9. Transferir a Administração Executiva de Altamira para o Tapajós quando temos sérios problemas relacionados a demarcações e desintrusões de terras indígenas, quando todos ao nosso redor nos odeiam por nossa posição sempre a favor da natureza e quando será construída a maior obra do PAC em nossa região e afetará diretamente todos os povos indígenas constitui uma tentativa de genocídio para com os povos indígenas de Altamira.

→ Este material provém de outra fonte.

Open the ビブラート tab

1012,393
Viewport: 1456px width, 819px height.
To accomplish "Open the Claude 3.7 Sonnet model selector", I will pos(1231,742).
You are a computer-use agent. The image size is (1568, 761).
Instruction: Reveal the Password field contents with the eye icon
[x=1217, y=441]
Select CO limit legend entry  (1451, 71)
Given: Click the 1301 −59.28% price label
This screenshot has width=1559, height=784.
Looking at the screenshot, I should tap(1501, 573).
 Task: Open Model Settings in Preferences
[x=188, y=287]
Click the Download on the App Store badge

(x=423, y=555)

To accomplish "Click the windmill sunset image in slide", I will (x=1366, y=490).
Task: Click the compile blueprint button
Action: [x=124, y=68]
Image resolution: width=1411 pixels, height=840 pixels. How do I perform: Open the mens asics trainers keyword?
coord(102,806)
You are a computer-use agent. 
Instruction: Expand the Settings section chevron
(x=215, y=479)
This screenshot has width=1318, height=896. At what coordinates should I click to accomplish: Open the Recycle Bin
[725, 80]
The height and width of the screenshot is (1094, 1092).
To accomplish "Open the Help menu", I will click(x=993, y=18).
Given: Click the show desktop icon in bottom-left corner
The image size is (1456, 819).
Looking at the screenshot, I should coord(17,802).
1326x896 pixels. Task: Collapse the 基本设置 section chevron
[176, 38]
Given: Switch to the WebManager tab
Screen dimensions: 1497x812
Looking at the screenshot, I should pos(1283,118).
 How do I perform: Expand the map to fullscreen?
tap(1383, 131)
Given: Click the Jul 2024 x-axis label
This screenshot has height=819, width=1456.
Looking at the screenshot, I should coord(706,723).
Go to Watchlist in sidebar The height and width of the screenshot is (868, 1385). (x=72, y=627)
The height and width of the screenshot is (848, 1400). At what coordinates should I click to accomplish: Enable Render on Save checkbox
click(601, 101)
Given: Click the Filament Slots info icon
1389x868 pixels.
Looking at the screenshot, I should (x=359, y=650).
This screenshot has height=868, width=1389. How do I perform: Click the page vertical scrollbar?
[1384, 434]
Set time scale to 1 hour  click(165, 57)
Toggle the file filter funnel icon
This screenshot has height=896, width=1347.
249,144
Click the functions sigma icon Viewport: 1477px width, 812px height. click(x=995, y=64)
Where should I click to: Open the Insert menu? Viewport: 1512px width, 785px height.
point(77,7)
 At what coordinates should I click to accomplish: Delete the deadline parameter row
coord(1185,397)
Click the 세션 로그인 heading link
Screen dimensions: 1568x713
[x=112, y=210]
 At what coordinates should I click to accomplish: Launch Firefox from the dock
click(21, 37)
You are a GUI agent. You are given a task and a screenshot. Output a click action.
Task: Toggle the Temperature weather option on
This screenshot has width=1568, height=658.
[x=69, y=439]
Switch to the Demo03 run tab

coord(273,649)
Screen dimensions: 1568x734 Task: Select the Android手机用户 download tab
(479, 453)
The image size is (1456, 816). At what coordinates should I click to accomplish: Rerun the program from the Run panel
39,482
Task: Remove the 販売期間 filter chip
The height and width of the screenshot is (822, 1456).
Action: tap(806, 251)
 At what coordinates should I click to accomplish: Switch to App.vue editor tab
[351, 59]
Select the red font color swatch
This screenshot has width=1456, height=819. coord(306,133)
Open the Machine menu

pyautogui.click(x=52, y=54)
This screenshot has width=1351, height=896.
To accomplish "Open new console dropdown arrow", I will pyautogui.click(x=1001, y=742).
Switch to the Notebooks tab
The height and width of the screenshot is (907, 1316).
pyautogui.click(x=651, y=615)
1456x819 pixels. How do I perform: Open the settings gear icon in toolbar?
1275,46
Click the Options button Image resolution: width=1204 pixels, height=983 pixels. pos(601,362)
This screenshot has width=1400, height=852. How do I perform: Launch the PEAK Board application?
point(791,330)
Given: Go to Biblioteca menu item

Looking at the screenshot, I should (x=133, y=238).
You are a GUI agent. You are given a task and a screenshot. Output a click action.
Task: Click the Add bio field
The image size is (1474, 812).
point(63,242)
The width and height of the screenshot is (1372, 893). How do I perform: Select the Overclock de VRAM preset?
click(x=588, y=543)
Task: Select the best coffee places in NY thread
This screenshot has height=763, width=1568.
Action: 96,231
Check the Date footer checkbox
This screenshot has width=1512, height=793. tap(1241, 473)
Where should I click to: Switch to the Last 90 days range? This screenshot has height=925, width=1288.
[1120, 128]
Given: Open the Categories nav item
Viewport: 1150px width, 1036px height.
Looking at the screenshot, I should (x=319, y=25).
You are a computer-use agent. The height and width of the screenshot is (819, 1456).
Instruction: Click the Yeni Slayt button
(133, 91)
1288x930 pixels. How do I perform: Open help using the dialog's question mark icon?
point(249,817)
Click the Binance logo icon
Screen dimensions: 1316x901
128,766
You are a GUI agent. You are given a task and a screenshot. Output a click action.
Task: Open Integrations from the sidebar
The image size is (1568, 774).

Diante de toda a fundamentação fática, jurídica e de respeito a nós, EXIGIMOS:

 

1. A anulação do Decreto 7.056, de 28/12/2009, por descumprimento à Convenção 169 da OIT;
2. A exoneração do Presidente da FUNAI, Márcio Meira e sua equipe de direção;
3. Uma nova reestruturação baseada nas especificidades de cada região garantindo-se a participação indígena local no processo;
4. O fortalecimento da Administração Executiva Regional de Altamira com a manutenção dos funcionários atuais e um incremento no quadro de pessoal e não sua extinção.

 

Diante do exposto asseveramos ainda que repudiamos a oferta de cargos na FUNAI ou em outros órgãos do governo como forma de suborno ou para prejudicar as negociações com o movimento e em hipótese alguma aceitaremos o fim da Administração Executiva de Altamira nesse momento crucial de nossa história onde nos sentimos abandonados por nosso país.

Não obstante estamos abertos a negociar desde que observadas as considerações aqui expostas.

 

Altamira (PA), 05 de Fevereiro de 2010.

 

POVOS INDÍGENAS XIPAIA, CURUAIA, XIKRIN DO BACAJÁ, PARAKANÃ, ARARA, ARAWETE, ASURINI DO XINGU, JURUNA e KAYAPÓ KARARAÔ.